Word and element pointing entries:
◇ ◇ ◇ ◇ ◇

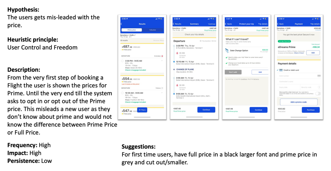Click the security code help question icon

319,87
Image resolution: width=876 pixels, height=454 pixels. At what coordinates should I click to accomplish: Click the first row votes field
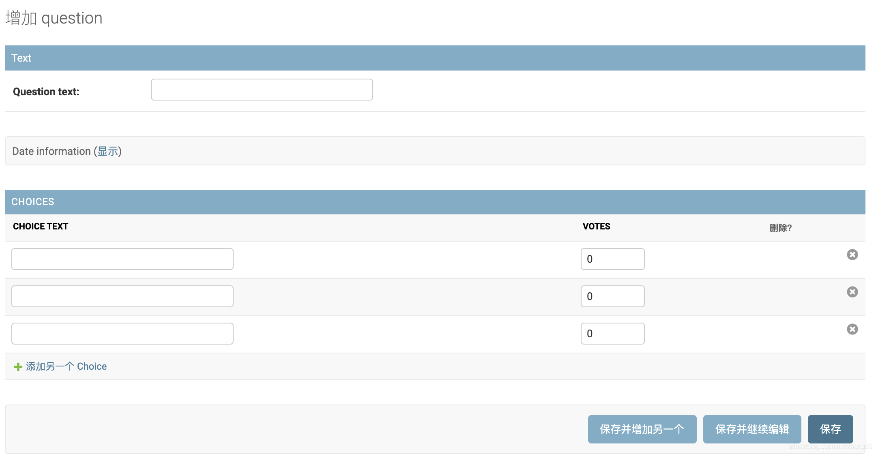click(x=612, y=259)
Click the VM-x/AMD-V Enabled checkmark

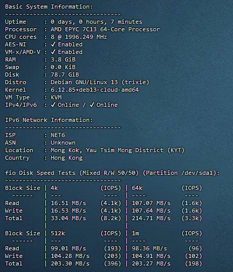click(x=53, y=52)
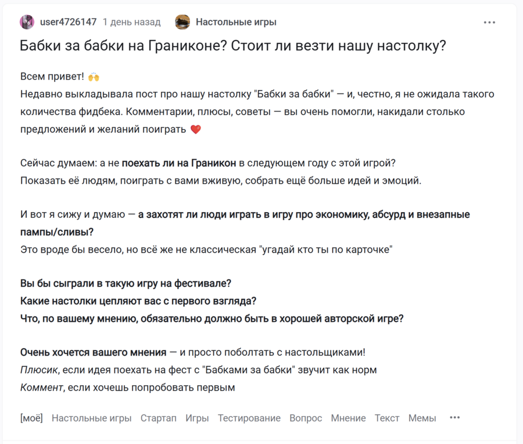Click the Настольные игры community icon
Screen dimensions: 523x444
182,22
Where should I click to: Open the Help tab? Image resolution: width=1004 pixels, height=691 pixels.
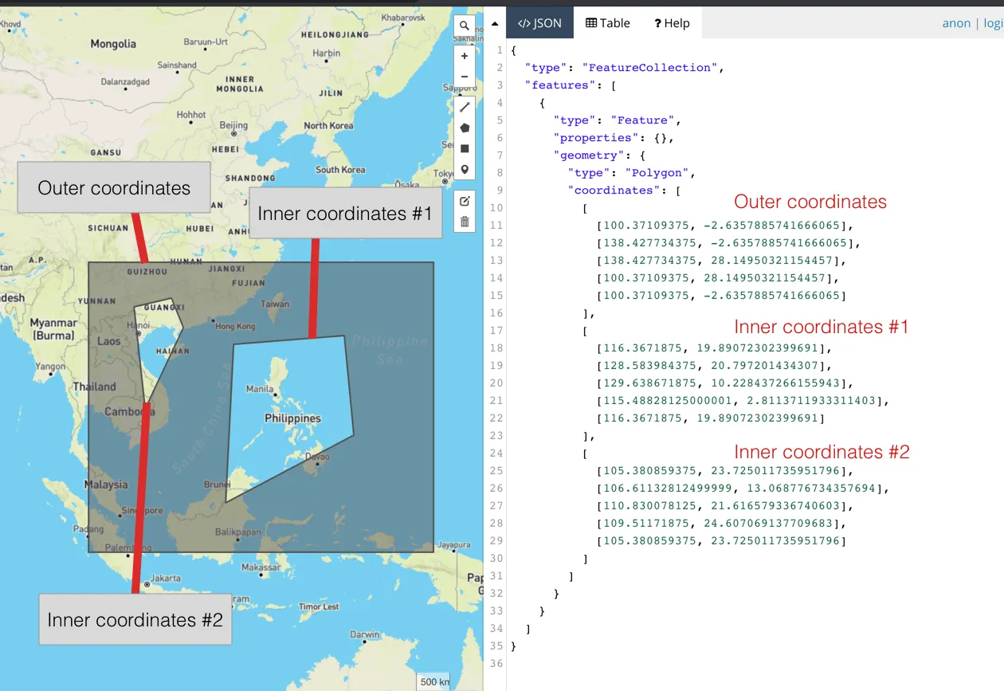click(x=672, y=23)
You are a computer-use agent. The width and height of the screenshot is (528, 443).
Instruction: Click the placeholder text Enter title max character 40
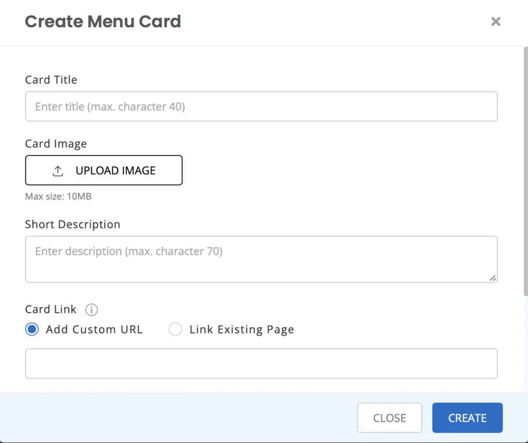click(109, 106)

◇ ◇ ◇ ◇ ◇

[Aim] Copy out each line in the records above that contains the string "should", treating uppercase and lowercase as different.

[The answer]
Image resolution: width=876 pixels, height=454 pixels. At what coordinates should I click to accomplish: Click the first row votes field
Where should I click to: Open the Help tab? Image resolution: width=1004 pixels, height=691 pixels.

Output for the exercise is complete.